'''
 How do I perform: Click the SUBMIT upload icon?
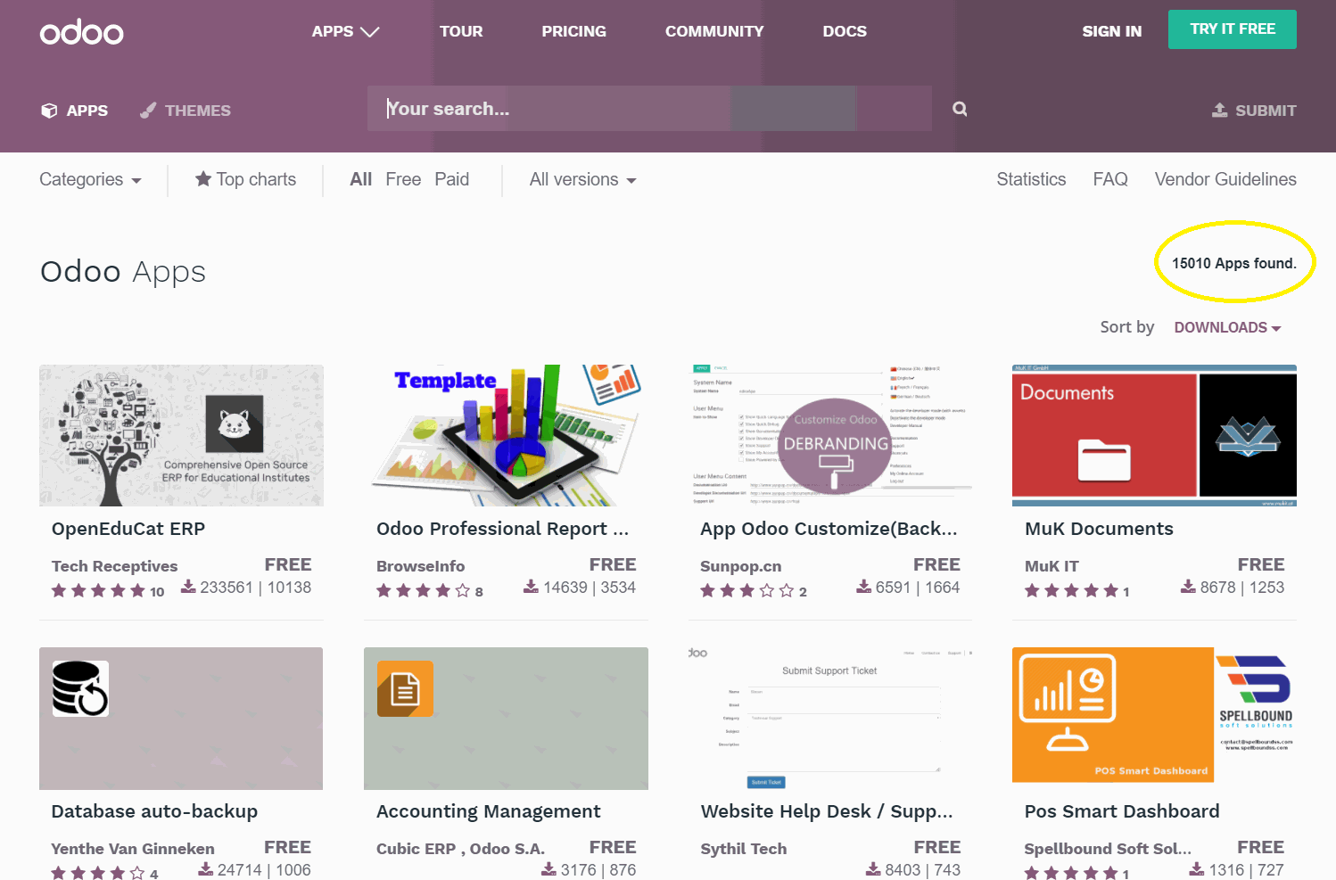coord(1221,109)

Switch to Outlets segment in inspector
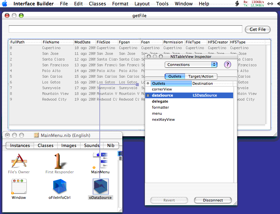pos(175,76)
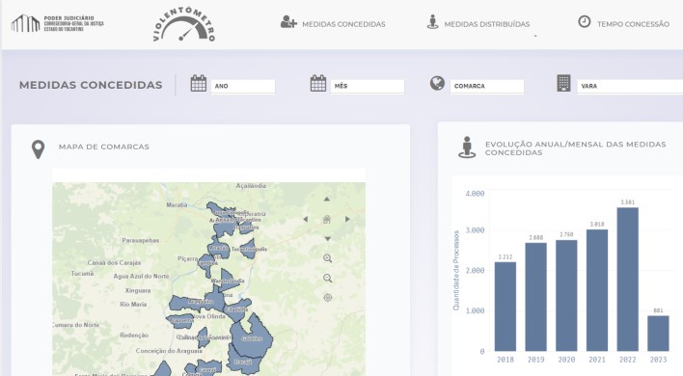Zoom out on the comarcas map
Screen dimensions: 683x376
(x=328, y=278)
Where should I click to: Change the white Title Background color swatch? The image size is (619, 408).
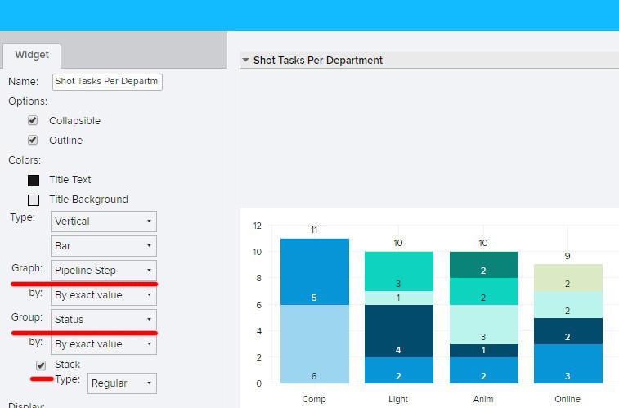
'''
▸ WHAT NEEDS TO BE DONE:
Output the data above exactly; pictures do not belong in the copy.

▸ FINISHED TASK:
 How do I perform: Click the SUBMIT upload icon?
coord(1221,109)

Switch to Outlets segment in inspector
pos(175,76)
Zoom out on the comarcas map
Screen dimensions: 683x376
(x=328, y=278)
Where should I click to: Change the white Title Background color swatch? The image size is (619, 408).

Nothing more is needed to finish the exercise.